Suasana konferensi tani Riau: Ayo rakyat, yuk galang persatuan. Ayo. Ayo kita turun ke jalan. Ayo. Yuk kita turun aksi dengan front persatuan, bangkit jadi bangsa mandiri. Cukup sudah jadi bangsa kuli. Cukup. Bangkit jadi bangsa mandiri. Mandiri. Kita kibarkan Tripanji, hapus hutang luar negeri, aset pertambangan dinasionalisasi. Untuk bangun pabrik-pabrik dalam negeri. Bangkit jadi bangsa mandiri!

Karena ketidakadilan
Pongah: 'Nama lengkap saya Pak Pongah, orang Sakai asli! Sejak nenek moyang saya tinggal di situ. Saya putra daerah, saya lahir di situ juga, Pak'.
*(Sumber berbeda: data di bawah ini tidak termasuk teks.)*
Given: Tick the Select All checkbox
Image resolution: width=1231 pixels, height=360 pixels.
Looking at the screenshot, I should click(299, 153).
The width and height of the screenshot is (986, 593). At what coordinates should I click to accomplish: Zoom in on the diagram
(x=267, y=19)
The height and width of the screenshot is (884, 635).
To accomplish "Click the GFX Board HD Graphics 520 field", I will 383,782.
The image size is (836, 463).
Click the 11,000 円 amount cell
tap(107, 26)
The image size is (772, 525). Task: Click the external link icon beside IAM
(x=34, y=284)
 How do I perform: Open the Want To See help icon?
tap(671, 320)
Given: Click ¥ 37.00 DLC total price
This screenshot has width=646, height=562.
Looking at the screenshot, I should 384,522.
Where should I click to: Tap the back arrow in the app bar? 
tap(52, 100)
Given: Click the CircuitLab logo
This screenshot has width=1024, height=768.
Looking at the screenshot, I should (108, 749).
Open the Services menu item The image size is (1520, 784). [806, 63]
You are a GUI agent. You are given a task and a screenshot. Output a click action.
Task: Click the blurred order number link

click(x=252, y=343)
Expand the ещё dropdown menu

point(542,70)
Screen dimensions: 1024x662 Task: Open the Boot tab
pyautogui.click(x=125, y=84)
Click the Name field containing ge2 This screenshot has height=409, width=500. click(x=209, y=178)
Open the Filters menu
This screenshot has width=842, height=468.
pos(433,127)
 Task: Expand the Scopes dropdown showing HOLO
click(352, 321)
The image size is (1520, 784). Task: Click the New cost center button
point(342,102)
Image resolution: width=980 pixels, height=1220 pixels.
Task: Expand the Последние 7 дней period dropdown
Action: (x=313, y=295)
Ketidakadilan mendorongnya datang ke konferensi yang digelar salah satu organisasi serikat tani Riau. Ia datang mewakili sekitar 700an warga Sakai di wilayah Seluk Bongkal, Kabupaten Bengkalis. Didampingi istri, Pongah menuturkan pengalamannya bersengketa dengan sebuah perusahaan perkebunan.
Pongah: 'Tenda-tenda kami beterbangan, malahkan periuk yang di atas tungku pun terbang kena angin. Sekitar 20 kamp rusak. Sekitar 10 meter dari tanah. Di saat itu, saya masih di lapangan itu, Pak. Sedang mimpin anggota mau bikin perladang untuk menanam ubi mangalo. Penghidupan kami kan dari ubi mangalo itu '.
Peristiwa itu terjadi akhir Desember 2007. Tepat jam 9 pagi, ketika ia dan sejumlah warga lain berladang. Seperti angin badai dan deru helikopter yang hanya 10 meter di atas kepala mereka, kontan membuat mereka kocar-kacir, berhamburan cari selamat.
Kata Pongah, kasus itu merupakan bagian sengketa lahan yang mereka hadapi. Pongah mengklaim, sebelum dikuasai perusahaan perkebunan, ia dan ratusan warga Sakai memiliki 8000 hektar hutan warisan nenek moyang mereka. Tapi sejak 1990, hutan itu dirampas perusahaan. Berbekal surat izin Menteri Kehutanan dan pemda setempat, lahan hutan pun segera disulap menjadi kebun akasia.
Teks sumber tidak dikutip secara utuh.